## PROBLEM
Write out the whole listing. Leave out nothing.

Content starts

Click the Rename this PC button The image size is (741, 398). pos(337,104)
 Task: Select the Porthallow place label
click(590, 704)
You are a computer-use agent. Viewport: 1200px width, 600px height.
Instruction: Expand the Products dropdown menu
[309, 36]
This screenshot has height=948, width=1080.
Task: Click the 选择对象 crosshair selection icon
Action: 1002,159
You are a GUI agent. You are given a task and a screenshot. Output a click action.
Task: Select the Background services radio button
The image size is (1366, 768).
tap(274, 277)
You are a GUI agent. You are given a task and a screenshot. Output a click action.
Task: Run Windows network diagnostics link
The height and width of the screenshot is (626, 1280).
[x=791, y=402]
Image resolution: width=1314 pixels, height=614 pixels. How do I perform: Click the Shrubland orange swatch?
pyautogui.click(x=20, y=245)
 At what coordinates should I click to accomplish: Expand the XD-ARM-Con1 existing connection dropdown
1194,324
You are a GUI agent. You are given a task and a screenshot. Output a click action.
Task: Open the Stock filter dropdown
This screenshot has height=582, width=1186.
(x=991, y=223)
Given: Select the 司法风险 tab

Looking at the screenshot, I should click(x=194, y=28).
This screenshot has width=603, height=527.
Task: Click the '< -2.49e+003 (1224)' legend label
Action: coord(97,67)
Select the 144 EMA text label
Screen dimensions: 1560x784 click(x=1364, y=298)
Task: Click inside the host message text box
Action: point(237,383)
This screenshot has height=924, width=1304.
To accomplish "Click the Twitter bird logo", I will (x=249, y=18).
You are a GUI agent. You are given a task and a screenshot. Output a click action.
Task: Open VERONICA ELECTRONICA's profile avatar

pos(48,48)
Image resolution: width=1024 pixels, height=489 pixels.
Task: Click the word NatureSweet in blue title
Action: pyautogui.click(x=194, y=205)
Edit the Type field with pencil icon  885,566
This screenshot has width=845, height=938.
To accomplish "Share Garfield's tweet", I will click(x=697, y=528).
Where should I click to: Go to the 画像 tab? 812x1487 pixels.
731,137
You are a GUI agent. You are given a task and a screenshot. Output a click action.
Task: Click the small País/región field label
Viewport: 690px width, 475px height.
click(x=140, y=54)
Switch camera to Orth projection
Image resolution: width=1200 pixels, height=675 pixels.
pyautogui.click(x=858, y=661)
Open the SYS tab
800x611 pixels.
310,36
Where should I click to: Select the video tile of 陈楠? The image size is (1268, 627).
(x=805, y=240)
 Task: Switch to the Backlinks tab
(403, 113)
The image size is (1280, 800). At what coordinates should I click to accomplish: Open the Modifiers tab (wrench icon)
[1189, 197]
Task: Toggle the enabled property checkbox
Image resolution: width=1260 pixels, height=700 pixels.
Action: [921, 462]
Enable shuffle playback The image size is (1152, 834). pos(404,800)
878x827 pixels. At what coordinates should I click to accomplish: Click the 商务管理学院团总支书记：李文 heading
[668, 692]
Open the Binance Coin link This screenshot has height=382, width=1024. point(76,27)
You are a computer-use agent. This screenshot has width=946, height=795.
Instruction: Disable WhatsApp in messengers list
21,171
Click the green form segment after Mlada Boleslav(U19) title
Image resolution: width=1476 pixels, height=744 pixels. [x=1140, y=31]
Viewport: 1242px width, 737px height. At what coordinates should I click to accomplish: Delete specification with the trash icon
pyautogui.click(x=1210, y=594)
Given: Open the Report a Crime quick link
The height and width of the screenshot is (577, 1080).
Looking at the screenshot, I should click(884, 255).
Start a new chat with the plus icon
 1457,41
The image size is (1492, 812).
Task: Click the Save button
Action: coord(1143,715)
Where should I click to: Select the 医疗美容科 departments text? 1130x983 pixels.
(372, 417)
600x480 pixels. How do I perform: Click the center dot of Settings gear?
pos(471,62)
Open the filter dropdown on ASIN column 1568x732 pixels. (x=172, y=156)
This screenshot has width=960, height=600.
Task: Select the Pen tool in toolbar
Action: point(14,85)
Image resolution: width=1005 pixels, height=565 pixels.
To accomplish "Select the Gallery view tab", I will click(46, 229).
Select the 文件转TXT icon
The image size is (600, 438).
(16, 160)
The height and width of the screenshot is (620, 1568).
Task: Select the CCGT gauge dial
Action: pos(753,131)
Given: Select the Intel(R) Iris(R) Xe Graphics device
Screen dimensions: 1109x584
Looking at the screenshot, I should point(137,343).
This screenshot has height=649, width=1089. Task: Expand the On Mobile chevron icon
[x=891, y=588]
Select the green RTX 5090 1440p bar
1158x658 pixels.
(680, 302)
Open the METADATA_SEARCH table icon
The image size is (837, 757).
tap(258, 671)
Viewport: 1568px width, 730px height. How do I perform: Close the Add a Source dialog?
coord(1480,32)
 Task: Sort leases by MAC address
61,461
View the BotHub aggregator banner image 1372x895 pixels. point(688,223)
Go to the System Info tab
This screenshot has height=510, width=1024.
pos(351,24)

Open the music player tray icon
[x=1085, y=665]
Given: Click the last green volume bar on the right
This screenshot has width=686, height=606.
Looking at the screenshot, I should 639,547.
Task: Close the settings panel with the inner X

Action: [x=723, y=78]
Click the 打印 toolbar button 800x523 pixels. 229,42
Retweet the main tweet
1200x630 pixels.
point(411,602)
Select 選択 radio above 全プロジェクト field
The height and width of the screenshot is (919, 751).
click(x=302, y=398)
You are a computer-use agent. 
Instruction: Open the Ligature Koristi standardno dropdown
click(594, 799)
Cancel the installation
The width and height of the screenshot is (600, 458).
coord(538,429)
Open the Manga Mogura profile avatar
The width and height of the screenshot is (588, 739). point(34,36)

Content ends

## THE ANSWER
Click the Rename this PC button The image size is (741, 398). pos(337,104)
 Task: Select the Porthallow place label
click(590, 704)
You are a computer-use agent. Viewport: 1200px width, 600px height.
Instruction: Expand the Products dropdown menu
[309, 36]
This screenshot has height=948, width=1080.
Task: Click the 选择对象 crosshair selection icon
Action: 1002,159
You are a GUI agent. You are given a task and a screenshot. Output a click action.
Task: Select the Background services radio button
The image size is (1366, 768).
tap(274, 277)
You are a GUI agent. You are given a task and a screenshot. Output a click action.
Task: Run Windows network diagnostics link
The height and width of the screenshot is (626, 1280).
[x=791, y=402]
Image resolution: width=1314 pixels, height=614 pixels. How do I perform: Click the Shrubland orange swatch?
pyautogui.click(x=20, y=245)
 At what coordinates should I click to accomplish: Expand the XD-ARM-Con1 existing connection dropdown
1194,324
You are a GUI agent. You are given a task and a screenshot. Output a click action.
Task: Open the Stock filter dropdown
This screenshot has height=582, width=1186.
(x=991, y=223)
Given: Select the 司法风险 tab

Looking at the screenshot, I should click(x=194, y=28).
This screenshot has width=603, height=527.
Task: Click the '< -2.49e+003 (1224)' legend label
Action: coord(97,67)
Select the 144 EMA text label
Screen dimensions: 1560x784 click(x=1364, y=298)
Task: Click inside the host message text box
Action: point(237,383)
This screenshot has height=924, width=1304.
To accomplish "Click the Twitter bird logo", I will (x=249, y=18).
You are a GUI agent. You are given a task and a screenshot. Output a click action.
Task: Open VERONICA ELECTRONICA's profile avatar

pos(48,48)
Image resolution: width=1024 pixels, height=489 pixels.
Task: Click the word NatureSweet in blue title
Action: pyautogui.click(x=194, y=205)
Edit the Type field with pencil icon  885,566
This screenshot has width=845, height=938.
To accomplish "Share Garfield's tweet", I will click(x=697, y=528).
Where should I click to: Go to the 画像 tab? 812x1487 pixels.
731,137
You are a GUI agent. You are given a task and a screenshot. Output a click action.
Task: Click the small País/región field label
Viewport: 690px width, 475px height.
click(x=140, y=54)
Switch camera to Orth projection
Image resolution: width=1200 pixels, height=675 pixels.
pyautogui.click(x=858, y=661)
Open the SYS tab
800x611 pixels.
310,36
Where should I click to: Select the video tile of 陈楠? The image size is (1268, 627).
(x=805, y=240)
 Task: Switch to the Backlinks tab
(403, 113)
The image size is (1280, 800). At what coordinates should I click to accomplish: Open the Modifiers tab (wrench icon)
[1189, 197]
Task: Toggle the enabled property checkbox
Image resolution: width=1260 pixels, height=700 pixels.
Action: [921, 462]
Enable shuffle playback The image size is (1152, 834). pos(404,800)
878x827 pixels. At what coordinates should I click to accomplish: Click the 商务管理学院团总支书记：李文 heading
[668, 692]
Open the Binance Coin link This screenshot has height=382, width=1024. point(76,27)
You are a computer-use agent. This screenshot has width=946, height=795.
Instruction: Disable WhatsApp in messengers list
21,171
Click the green form segment after Mlada Boleslav(U19) title
Image resolution: width=1476 pixels, height=744 pixels. [x=1140, y=31]
Viewport: 1242px width, 737px height. At what coordinates should I click to accomplish: Delete specification with the trash icon
pyautogui.click(x=1210, y=594)
Given: Open the Report a Crime quick link
The height and width of the screenshot is (577, 1080).
Looking at the screenshot, I should click(884, 255).
Start a new chat with the plus icon
 1457,41
The image size is (1492, 812).
Task: Click the Save button
Action: coord(1143,715)
Where should I click to: Select the 医疗美容科 departments text? 1130x983 pixels.
(372, 417)
600x480 pixels. How do I perform: Click the center dot of Settings gear?
pos(471,62)
Open the filter dropdown on ASIN column 1568x732 pixels. (x=172, y=156)
This screenshot has width=960, height=600.
Task: Select the Pen tool in toolbar
Action: point(14,85)
Image resolution: width=1005 pixels, height=565 pixels.
To accomplish "Select the Gallery view tab", I will click(46, 229).
Select the 文件转TXT icon
The image size is (600, 438).
(16, 160)
The height and width of the screenshot is (620, 1568).
Task: Select the CCGT gauge dial
Action: pos(753,131)
Given: Select the Intel(R) Iris(R) Xe Graphics device
Screen dimensions: 1109x584
Looking at the screenshot, I should point(137,343).
This screenshot has height=649, width=1089. Task: Expand the On Mobile chevron icon
[x=891, y=588]
Select the green RTX 5090 1440p bar
1158x658 pixels.
(680, 302)
Open the METADATA_SEARCH table icon
The image size is (837, 757).
tap(258, 671)
Viewport: 1568px width, 730px height. How do I perform: Close the Add a Source dialog?
coord(1480,32)
 Task: Sort leases by MAC address
61,461
View the BotHub aggregator banner image 1372x895 pixels. point(688,223)
Go to the System Info tab
This screenshot has height=510, width=1024.
pos(351,24)

Open the music player tray icon
[x=1085, y=665]
Given: Click the last green volume bar on the right
This screenshot has width=686, height=606.
Looking at the screenshot, I should 639,547.
Task: Close the settings panel with the inner X

Action: [x=723, y=78]
Click the 打印 toolbar button 800x523 pixels. 229,42
Retweet the main tweet
1200x630 pixels.
point(411,602)
Select 選択 radio above 全プロジェクト field
The height and width of the screenshot is (919, 751).
click(x=302, y=398)
You are a computer-use agent. 
Instruction: Open the Ligature Koristi standardno dropdown
click(594, 799)
Cancel the installation
The width and height of the screenshot is (600, 458).
coord(538,429)
Open the Manga Mogura profile avatar
The width and height of the screenshot is (588, 739). point(34,36)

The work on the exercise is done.